> _AIM_: Reproduce the rows below verbatim, from the start of the rows through the line that contains "pos(647,316)", both included.

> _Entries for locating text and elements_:
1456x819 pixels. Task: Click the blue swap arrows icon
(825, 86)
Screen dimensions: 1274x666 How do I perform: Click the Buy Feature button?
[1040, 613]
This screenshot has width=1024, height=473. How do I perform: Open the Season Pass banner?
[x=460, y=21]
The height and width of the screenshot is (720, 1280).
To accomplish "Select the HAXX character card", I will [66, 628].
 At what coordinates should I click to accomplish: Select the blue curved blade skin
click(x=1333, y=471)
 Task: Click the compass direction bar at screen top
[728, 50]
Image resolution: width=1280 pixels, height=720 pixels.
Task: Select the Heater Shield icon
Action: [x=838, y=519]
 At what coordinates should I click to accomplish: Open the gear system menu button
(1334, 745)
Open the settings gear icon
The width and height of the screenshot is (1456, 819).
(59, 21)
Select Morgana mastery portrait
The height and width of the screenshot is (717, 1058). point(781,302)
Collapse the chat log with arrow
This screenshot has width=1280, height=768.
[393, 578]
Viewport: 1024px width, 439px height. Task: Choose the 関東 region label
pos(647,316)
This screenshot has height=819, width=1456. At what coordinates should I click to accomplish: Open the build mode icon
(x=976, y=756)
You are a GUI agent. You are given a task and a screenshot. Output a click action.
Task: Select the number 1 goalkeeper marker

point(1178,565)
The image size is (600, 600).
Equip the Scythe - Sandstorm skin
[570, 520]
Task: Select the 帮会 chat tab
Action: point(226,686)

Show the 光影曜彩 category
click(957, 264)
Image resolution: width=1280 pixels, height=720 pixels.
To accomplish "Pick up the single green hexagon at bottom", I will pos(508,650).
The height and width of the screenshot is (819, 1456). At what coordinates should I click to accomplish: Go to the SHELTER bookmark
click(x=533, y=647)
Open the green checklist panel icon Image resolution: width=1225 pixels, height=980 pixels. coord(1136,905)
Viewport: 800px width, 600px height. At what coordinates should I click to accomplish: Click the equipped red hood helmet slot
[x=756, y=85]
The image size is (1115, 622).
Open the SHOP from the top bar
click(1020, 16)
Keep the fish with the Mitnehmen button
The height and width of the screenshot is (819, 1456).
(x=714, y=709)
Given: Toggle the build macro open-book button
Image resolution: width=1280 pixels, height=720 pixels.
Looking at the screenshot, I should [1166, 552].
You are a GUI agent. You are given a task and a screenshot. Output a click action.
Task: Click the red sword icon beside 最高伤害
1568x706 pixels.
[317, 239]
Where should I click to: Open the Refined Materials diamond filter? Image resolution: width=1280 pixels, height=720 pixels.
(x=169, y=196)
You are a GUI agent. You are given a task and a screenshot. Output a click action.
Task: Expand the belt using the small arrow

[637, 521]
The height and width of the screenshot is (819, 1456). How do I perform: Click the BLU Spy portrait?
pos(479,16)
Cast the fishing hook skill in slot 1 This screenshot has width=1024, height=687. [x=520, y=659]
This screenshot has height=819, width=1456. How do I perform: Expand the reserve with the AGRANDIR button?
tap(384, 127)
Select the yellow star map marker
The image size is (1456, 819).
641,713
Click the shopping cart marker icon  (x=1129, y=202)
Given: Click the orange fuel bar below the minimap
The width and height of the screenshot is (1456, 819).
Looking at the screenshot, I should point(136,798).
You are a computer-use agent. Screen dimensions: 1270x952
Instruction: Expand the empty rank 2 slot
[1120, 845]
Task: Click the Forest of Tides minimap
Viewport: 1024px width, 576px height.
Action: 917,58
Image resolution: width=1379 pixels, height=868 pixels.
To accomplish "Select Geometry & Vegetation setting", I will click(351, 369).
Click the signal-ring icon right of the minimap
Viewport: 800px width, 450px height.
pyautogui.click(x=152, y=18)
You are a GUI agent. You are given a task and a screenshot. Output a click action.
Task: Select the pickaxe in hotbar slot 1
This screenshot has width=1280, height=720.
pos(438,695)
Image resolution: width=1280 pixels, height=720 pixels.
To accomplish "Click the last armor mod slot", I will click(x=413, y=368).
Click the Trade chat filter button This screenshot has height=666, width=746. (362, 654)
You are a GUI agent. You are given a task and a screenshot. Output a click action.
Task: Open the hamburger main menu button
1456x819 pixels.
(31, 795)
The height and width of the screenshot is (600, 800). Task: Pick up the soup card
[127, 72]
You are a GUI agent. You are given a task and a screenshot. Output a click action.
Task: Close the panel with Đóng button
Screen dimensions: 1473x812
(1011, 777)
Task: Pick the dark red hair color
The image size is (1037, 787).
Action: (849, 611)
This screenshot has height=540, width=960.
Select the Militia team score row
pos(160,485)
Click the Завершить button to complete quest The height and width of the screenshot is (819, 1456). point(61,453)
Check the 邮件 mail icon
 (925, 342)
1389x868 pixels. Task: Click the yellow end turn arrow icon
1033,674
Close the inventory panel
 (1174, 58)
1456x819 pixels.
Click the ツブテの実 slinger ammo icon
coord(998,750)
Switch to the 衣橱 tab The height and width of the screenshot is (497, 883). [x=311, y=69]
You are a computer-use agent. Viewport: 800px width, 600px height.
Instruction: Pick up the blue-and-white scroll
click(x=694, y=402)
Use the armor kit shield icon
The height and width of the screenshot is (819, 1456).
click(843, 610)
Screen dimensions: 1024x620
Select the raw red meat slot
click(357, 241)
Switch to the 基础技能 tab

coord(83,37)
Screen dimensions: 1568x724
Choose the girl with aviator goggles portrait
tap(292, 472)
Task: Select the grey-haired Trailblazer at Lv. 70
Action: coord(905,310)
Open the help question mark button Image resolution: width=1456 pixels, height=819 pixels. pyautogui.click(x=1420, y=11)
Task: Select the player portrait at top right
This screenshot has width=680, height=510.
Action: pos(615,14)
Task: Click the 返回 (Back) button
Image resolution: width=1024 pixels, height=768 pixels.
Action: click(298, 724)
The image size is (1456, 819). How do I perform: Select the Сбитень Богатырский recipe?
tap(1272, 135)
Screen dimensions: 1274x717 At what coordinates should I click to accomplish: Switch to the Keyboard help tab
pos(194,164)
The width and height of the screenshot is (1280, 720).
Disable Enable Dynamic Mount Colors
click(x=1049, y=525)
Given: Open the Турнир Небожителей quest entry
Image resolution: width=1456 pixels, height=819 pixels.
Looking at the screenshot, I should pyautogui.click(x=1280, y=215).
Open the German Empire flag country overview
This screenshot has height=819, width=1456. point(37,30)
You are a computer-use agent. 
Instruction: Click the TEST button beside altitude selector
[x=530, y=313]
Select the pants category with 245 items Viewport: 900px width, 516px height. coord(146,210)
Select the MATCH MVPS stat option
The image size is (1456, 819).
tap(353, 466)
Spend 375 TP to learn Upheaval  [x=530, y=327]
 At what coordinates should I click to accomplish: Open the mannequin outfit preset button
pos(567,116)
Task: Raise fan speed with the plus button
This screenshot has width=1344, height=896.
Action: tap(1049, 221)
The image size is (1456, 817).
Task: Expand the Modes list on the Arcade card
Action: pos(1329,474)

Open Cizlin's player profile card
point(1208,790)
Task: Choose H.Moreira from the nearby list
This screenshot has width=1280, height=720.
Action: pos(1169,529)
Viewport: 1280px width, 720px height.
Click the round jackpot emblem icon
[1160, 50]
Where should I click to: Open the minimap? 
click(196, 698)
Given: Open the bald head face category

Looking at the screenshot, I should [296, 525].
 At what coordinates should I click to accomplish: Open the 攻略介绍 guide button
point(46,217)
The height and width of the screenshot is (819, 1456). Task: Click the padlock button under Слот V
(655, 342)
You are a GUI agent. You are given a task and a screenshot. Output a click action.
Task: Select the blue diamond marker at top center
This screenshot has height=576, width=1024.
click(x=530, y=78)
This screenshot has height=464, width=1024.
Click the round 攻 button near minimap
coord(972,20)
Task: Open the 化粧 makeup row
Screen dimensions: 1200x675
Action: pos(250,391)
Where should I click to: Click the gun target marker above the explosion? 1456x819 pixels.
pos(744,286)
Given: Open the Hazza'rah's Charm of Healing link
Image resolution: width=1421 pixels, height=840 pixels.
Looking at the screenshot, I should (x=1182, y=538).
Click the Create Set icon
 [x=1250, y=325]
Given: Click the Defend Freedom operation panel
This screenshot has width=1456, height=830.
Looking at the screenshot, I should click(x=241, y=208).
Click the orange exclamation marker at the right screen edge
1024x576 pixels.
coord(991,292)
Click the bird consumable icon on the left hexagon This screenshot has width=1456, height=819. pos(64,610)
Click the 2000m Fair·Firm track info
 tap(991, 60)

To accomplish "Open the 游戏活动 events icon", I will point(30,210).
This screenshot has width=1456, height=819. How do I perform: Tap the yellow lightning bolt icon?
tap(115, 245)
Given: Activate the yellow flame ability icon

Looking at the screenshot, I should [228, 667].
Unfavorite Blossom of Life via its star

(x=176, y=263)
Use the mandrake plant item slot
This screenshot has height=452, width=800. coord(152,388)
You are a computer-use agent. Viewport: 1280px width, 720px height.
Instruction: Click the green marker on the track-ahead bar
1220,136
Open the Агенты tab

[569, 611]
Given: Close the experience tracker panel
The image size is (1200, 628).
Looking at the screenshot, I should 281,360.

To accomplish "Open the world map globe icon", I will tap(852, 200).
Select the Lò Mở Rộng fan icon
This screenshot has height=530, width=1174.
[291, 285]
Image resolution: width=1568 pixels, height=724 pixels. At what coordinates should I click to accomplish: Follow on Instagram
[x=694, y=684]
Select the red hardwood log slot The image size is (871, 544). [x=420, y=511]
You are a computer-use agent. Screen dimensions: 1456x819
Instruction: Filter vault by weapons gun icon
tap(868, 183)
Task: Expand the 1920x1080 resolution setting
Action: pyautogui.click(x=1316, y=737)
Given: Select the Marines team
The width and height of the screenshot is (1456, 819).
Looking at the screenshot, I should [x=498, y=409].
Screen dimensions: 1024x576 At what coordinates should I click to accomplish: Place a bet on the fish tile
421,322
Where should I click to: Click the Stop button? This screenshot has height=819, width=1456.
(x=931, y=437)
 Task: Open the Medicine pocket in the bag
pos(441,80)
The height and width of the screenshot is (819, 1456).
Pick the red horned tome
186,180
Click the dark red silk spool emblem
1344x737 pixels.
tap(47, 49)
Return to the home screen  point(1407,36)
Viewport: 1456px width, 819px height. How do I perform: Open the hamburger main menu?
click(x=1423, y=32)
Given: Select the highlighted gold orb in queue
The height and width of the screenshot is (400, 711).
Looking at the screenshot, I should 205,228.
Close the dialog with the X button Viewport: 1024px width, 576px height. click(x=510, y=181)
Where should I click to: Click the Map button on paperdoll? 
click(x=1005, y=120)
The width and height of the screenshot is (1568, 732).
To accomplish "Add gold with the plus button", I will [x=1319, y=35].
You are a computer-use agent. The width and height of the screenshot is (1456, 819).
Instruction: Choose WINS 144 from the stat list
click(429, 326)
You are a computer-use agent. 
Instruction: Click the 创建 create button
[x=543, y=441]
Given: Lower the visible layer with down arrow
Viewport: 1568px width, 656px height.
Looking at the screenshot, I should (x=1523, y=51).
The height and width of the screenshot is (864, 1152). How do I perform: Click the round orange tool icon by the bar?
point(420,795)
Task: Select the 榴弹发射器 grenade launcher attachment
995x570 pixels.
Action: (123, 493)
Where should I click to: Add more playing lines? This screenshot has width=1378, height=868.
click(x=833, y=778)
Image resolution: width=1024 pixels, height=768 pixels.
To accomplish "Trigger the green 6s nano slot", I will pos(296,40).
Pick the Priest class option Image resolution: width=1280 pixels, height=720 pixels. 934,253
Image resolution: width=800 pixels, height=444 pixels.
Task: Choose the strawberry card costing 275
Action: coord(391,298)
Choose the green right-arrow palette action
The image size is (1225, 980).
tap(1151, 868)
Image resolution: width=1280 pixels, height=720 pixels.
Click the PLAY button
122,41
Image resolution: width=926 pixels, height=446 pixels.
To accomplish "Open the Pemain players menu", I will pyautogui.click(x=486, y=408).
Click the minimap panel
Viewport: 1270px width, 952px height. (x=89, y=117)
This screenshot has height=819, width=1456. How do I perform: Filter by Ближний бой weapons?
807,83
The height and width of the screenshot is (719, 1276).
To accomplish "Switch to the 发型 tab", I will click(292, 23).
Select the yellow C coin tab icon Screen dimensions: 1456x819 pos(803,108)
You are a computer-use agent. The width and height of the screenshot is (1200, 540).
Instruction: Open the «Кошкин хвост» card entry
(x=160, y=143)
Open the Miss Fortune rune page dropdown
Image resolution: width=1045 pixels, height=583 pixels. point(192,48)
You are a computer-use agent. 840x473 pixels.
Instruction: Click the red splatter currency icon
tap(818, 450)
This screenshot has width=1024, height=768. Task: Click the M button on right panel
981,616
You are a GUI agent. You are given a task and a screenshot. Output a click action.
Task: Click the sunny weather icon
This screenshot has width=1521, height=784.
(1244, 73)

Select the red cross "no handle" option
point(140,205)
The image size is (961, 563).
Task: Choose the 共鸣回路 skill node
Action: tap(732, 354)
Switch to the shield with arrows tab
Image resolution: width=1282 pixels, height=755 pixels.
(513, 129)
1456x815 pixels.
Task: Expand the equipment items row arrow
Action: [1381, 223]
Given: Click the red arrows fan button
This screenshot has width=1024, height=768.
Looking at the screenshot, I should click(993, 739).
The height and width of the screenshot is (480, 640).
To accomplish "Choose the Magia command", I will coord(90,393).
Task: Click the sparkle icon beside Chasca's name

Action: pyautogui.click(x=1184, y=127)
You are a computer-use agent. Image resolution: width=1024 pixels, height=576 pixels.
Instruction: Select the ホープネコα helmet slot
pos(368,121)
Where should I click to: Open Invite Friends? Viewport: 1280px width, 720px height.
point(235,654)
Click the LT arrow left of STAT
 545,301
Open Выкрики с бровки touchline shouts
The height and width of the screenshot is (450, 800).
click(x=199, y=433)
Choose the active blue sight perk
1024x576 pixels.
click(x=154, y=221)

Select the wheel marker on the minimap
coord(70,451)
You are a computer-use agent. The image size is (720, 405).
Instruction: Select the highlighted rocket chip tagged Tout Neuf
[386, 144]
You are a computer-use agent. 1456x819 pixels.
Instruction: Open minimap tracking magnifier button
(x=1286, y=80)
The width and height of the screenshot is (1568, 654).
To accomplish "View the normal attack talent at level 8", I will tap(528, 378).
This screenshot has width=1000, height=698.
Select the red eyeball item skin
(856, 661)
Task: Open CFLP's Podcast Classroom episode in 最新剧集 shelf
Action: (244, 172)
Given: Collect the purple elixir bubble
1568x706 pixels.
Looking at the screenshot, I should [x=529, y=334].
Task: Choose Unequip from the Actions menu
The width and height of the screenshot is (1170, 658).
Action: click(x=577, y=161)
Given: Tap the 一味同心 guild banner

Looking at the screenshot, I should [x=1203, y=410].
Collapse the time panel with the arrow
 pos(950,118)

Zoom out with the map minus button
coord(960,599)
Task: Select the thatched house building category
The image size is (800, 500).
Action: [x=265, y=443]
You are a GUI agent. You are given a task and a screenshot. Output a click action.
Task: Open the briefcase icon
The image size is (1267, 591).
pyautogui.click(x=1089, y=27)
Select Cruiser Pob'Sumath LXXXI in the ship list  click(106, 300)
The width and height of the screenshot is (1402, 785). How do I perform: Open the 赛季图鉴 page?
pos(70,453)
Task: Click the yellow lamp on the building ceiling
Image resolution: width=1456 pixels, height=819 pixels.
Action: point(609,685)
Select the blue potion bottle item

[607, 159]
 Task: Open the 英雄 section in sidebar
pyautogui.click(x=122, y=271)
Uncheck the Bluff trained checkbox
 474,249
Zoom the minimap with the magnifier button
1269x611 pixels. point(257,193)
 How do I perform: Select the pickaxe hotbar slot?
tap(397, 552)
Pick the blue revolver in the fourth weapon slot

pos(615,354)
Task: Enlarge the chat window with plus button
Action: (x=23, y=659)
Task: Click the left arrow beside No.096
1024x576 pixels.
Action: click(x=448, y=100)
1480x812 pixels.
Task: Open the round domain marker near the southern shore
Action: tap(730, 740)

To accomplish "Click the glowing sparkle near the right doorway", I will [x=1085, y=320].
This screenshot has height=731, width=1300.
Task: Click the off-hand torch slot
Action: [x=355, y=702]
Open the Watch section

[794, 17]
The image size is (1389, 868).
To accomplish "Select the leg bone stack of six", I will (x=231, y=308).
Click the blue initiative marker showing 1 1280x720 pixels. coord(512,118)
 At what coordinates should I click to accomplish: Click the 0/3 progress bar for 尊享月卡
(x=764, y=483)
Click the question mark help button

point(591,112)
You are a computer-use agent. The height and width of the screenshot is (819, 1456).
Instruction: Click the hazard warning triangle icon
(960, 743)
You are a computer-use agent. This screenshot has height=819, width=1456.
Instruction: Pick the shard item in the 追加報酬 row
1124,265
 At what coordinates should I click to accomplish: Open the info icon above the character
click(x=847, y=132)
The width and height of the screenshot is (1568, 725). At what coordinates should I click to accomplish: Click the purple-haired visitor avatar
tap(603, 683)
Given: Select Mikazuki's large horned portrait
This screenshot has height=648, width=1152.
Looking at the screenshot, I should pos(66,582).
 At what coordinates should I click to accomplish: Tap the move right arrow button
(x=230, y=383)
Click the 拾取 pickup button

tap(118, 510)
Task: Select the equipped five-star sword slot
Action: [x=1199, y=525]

> _SOLUTION_:
1456x819 pixels. Task: Click the blue swap arrows icon
(825, 86)
Screen dimensions: 1274x666 How do I perform: Click the Buy Feature button?
[1040, 613]
This screenshot has width=1024, height=473. How do I perform: Open the Season Pass banner?
[x=460, y=21]
The height and width of the screenshot is (720, 1280).
To accomplish "Select the HAXX character card", I will [66, 628].
 At what coordinates should I click to accomplish: Select the blue curved blade skin
click(x=1333, y=471)
 Task: Click the compass direction bar at screen top
[728, 50]
Image resolution: width=1280 pixels, height=720 pixels.
Task: Select the Heater Shield icon
Action: [x=838, y=519]
 At what coordinates should I click to accomplish: Open the gear system menu button
(1334, 745)
Open the settings gear icon
The width and height of the screenshot is (1456, 819).
(59, 21)
Select Morgana mastery portrait
The height and width of the screenshot is (717, 1058). point(781,302)
Collapse the chat log with arrow
This screenshot has width=1280, height=768.
[393, 578]
Viewport: 1024px width, 439px height. Task: Choose the 関東 region label
pos(647,316)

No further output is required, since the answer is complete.